Historically, we’ve always treated patients with inoperable lung cancer with chemotherapy and radiation at the same time. This usually shrinks the cancer, although it may not be enough to allow a patient to go into full remission. But over the last decade, we’ve developed several new revolutionary new tools to use in our arsenal. The main one is the use of immunotherapy, medicines that help a person’s own immune system recognize and destroy cancer cells more effectively. Some examples include:

Durvalumab (Imfinzi). This is a drug that binds to a certain protein, PD-L1, and helps your immune system kill cancer cells. It’s either used alone or with other drugs to treat adults with both inoperable small-cell and non-small-cell lung cancer. A 2022 study found that the 5-year survival rate for patients with non-small-cell lung cancer who received durvalumab and chemotherapy was 42.9%, compared to only 33.4% of those who got chemotherapy alone.

Osimertinib (Tagrisso). Another promising option is the use of a type of drug known as a tyrosine kinase inhibitor (TKI) after chemotherapy and radiation. This seems to have the best results among patients who have a certain type of lung cancer known as EGFR-positive cancer. EGFR is a protein on cells that helps them grow. If you have an EGFR gene mutation, your cells can go haywire and grow too much, which causes cancer. It appears to offer significant benefits for patients with late-stage EGFR-positive cancers, but research is ongoing to see if it has benefits for early-stage non-operative cancers, as well.

If you are told that you have inoperable lung cancer, your doctor is your best source for guidance on treatment. You may also want to ask your doctor about a clinical trial, which is a type of study that tests new lung cancer therapies before they’re available to everyone. Your doctor can let you know if there is one that might be a good fit for you.

Manage Side Effects

The side effects of treatment for inoperable lung cancer are pretty unique because of the double wallop of chemo and radiation. Early-stage lung cancer usually involves surgery, followed by a short course of radiation that may cause minor side effects such as skin irritation. But inoperable lung cancer requires a higher dose, for longer periods of time. This can cause side effects such as lung irritation – which usually 

brings shortness of breath and/or a cough – and even irritation of the esophagus, which can make swallowing quite painful.

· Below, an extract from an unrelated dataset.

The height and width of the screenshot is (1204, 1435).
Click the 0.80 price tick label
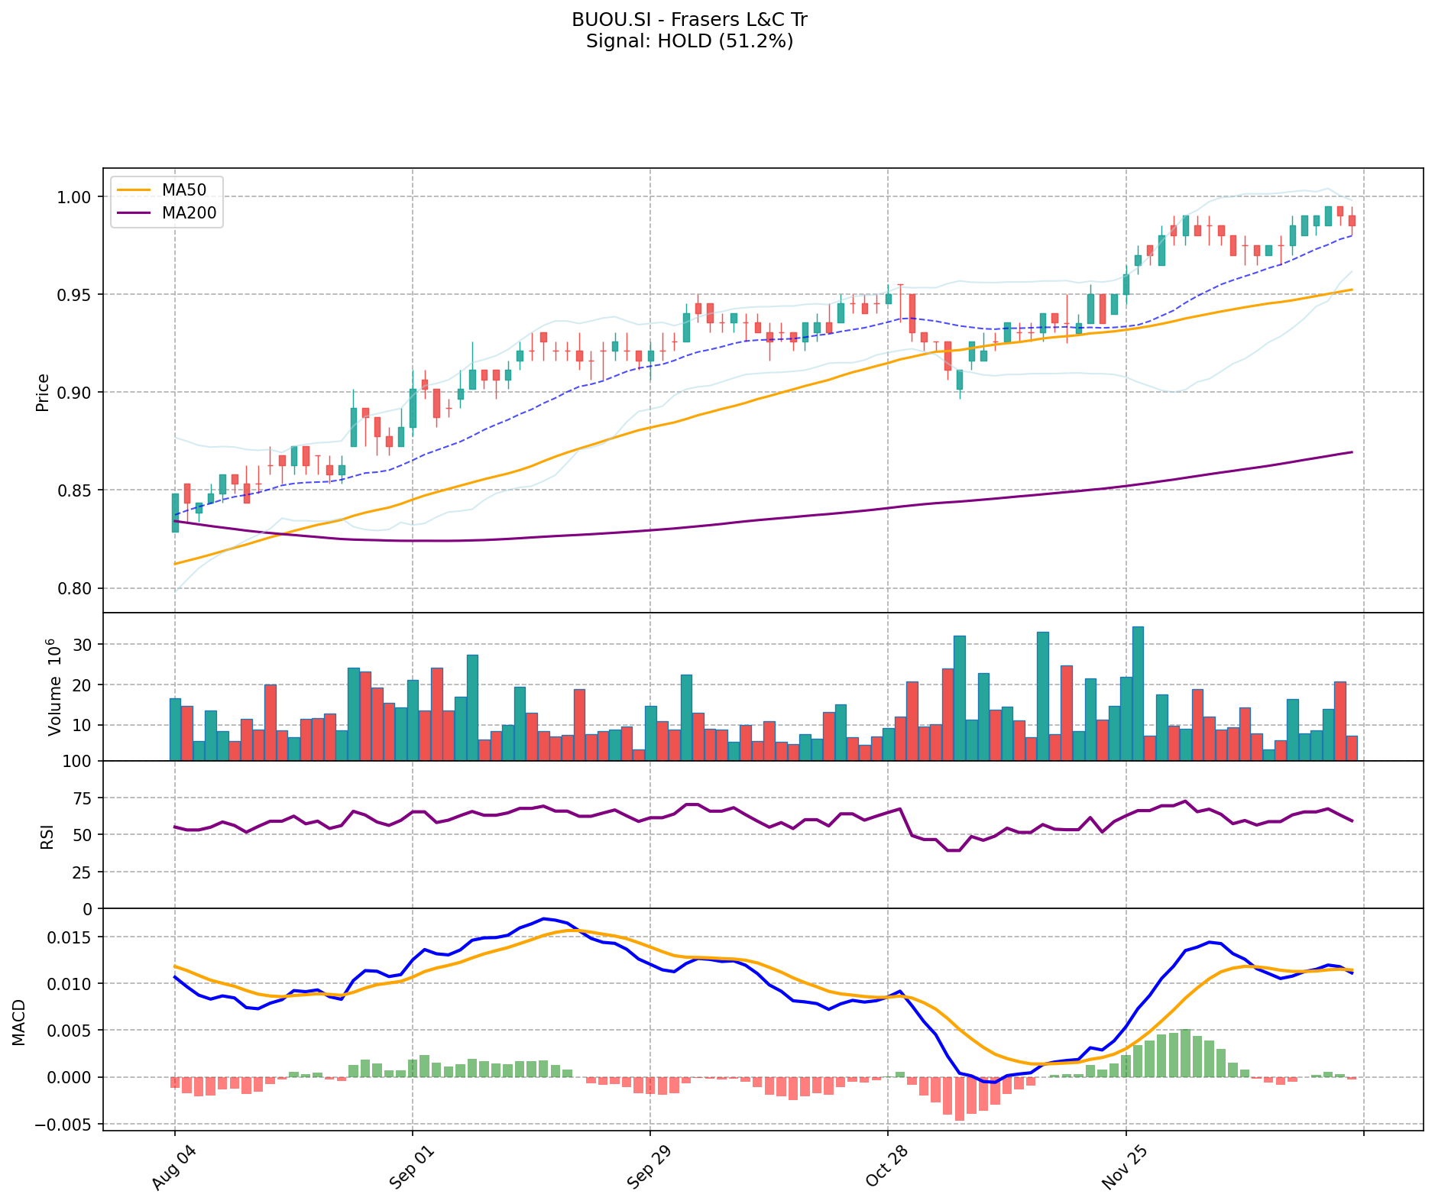point(75,588)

Chemotherapy can cause side effects such as fatigue, anemia, hair loss, and, more seriously, a higher risk of serious infection due to lowered blood counts.

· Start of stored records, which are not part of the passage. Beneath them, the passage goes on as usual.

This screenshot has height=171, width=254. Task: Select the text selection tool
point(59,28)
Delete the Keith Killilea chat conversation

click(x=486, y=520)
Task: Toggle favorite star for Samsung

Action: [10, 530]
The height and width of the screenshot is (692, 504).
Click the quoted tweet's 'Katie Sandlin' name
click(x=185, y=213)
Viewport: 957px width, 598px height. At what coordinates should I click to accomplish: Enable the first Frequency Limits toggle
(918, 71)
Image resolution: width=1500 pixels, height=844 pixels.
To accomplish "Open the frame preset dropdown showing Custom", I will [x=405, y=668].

Given all these unpleasant side effects, you’d expect patients to have trouble sticking to their treatment. Surprisingly, they’re not. I think one reason is because patients fall into an almost natural routine – radiation every day from Monday to Friday and chemotherapy every week. They don’t have the time to think too much about it. But I always stress to my patients that there’s no need to be a hero. A lot of our patients can be on the stoic side. Their instinct is to go with the flow and not raise issues.

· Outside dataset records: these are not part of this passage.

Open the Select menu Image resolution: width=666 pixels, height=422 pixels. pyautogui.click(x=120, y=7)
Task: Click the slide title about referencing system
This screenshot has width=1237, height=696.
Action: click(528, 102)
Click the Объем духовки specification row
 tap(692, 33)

If you are having chemotherapy and radiation for your inoperable lung cancer, it’s very important to communicate regularly with your doctor. Let them know about any side effect at its first sign. If you start to notice pain with swallowing, for example, don’t wait until you can barely eat or drink anything before you inform your doctor. There are medications we can prescribe to ease some of these symptoms to make the whole process easier. This in turn will make it easier for you to stick to your whole treatment plan.

Realize That There Is Hope for All Patients

Inoperable cancer is not always metastatic cancer. But sometimes, it can be. In those cases, what I always stress to my patients is the increasing personalization of therapy. We can now do a genetic analysis of someone’s tumor and treat them based on how likely they are to respond to a particular targeted therapy.

Patients are often thrown by numbers, and for good reason: The current 5-year survival rate for metastatic lung cancer, for example, is only about 8%. But I remind my patients that those numbers are based on people who were diagnosed at least 5 years ago. If you get a diagnosis of metastatic inoperable lung cancer today, you may have a better outlook, thanks to improved treatments.